Non ha premura di chiarire, di parlare, di spiegare. Compie senza fretta il
passaggio decisivo dell'ascolto del racconto dell'altro, permette ai discepoli
di aprire il cuore e di parlare. Gesù favorisce il racconto, è capace di
domandare e tacere, di non giudicare e di valorizzare ogni frammento.
Spesso invece gli uomini non “si raccontano”, dubitano della possibilità di
intendersi, vivono nella solitudine di storie che non si parlano.
Offrire relazioni di ascolto è un servizio che ridona dignità alla vita scartata
e alle storie che non hanno nessuno che le ritenga degne di valore. Gesù appare
come un viandante che si fa compagno di strada dei nostri racconti. Non teme di
perdere il tempo ad ascoltare, anzi gli è indispensabile partire dalla nostra
storia. È grande narratore, ma anche grande ascoltatore.
Raccontare
«Ciò
che riguarda Gesù, il Nazareno, che fu profeta potente in opere e in parole,
davanti a Dio e a tutto il popolo;…
i capi dei sacerdoti e le nostre autorità lo hanno consegnato per farlo
condannare a morte e lo hanno crocifisso. Noi speravamo che… . Ma alcune donne,
delle nostre, ci hanno sconvolti... Alcuni dei nostri sono andati alla tomba e
hanno trovato come avevano detto le donne… ma lui non l’hanno visto»

:: Consegna 1 ::
Nel brano sull'ascolto, come appare Gesù?
:: Consegna 2 ::
Ricopia dal brano sull'ascolto il passo che si apre con le parole contenenti "Non ha premura" e si chiude con "non si parlano.".

:: Voci archiviate ::
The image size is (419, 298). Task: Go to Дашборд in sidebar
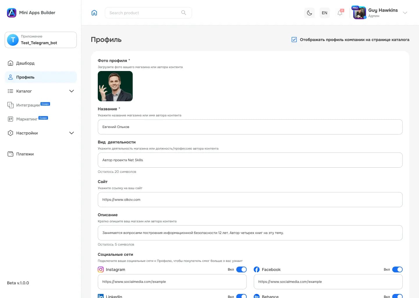click(x=25, y=63)
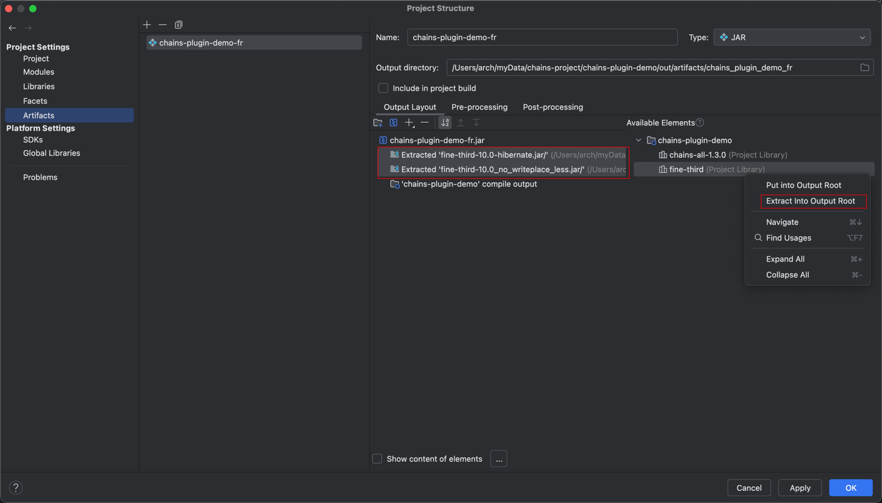Viewport: 882px width, 503px height.
Task: Open the add copy of dropdown
Action: point(410,122)
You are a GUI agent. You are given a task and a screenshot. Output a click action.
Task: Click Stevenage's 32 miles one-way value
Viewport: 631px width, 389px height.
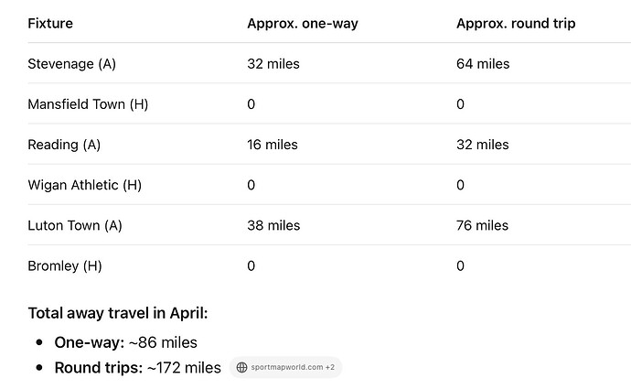(273, 64)
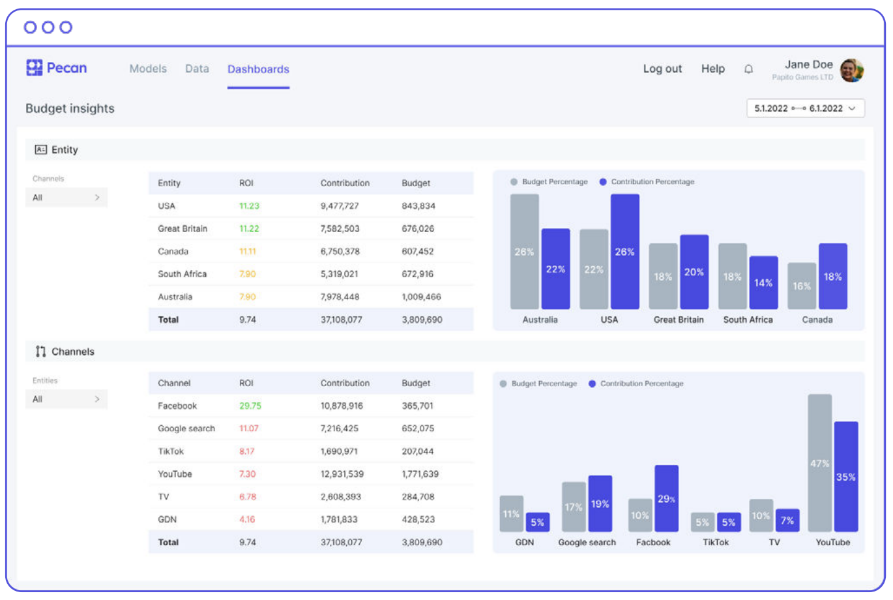Select the Dashboards tab
The image size is (893, 600).
258,69
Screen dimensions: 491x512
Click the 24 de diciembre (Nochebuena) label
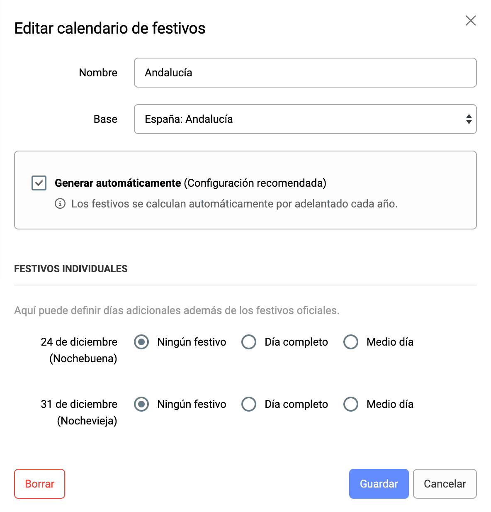[79, 350]
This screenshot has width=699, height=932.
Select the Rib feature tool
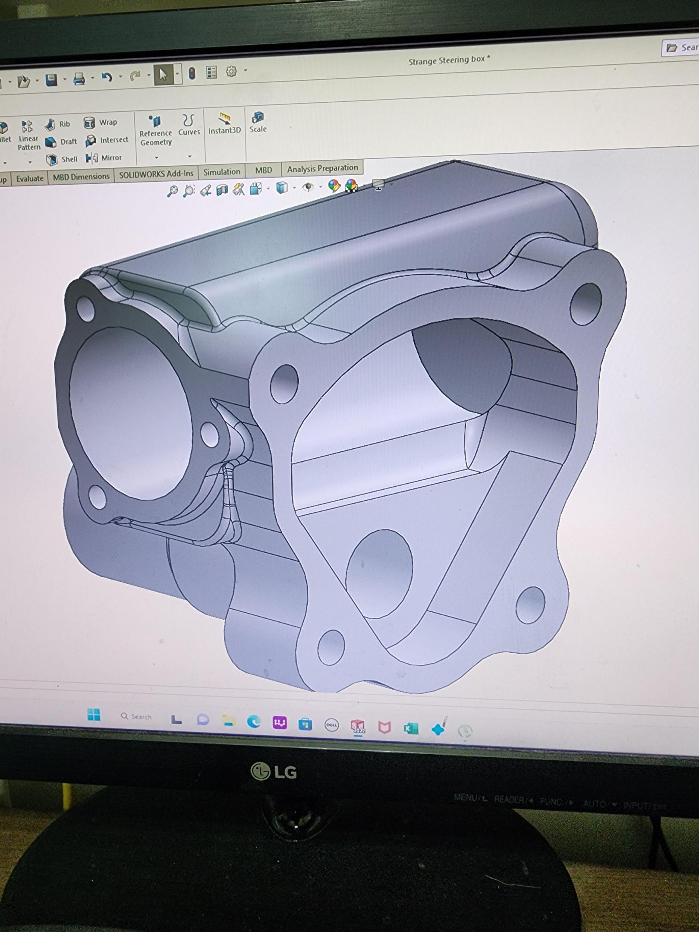58,124
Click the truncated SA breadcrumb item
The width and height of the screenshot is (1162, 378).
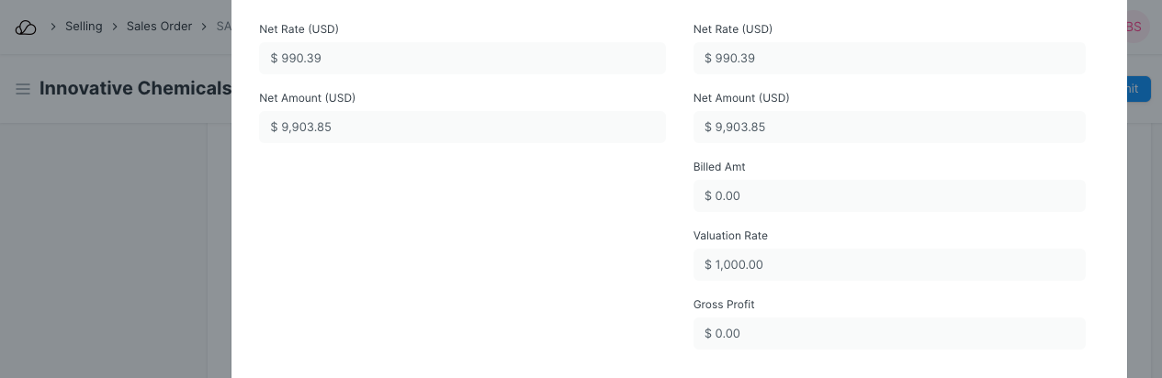coord(223,27)
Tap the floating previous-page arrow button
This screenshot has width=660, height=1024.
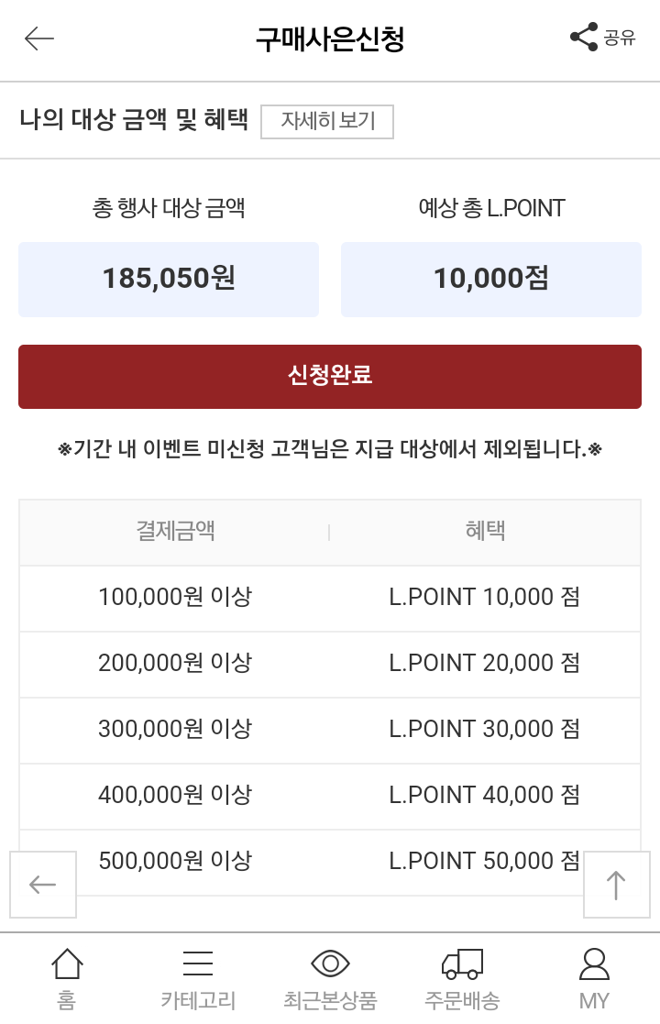point(43,885)
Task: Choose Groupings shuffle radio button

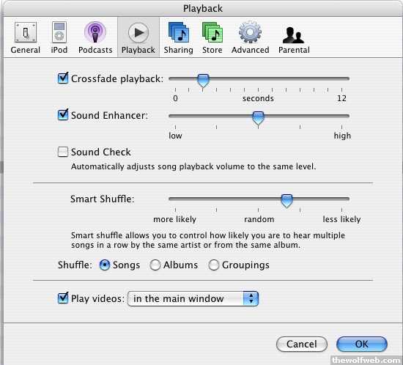Action: coord(213,265)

:: Risultato esercizio 1 ::
Come un viandante che si fa compagno di strada dei nostri racconti.

:: Risultato esercizio 2 ::
Non ha premura di chiarire, di parlare, di spiegare. Compie senza fretta il
passaggio decisivo dell'ascolto del racconto dell'altro, permette ai discepoli
di aprire il cuore e di parlare. Gesù favorisce il racconto, è capace di
domandare e tacere, di non giudicare e di valorizzare ogni frammento.
Spesso invece gli uomini non “si raccontano”, dubitano della possibilità di
intendersi, vivono nella solitudine di storie che non si parlano.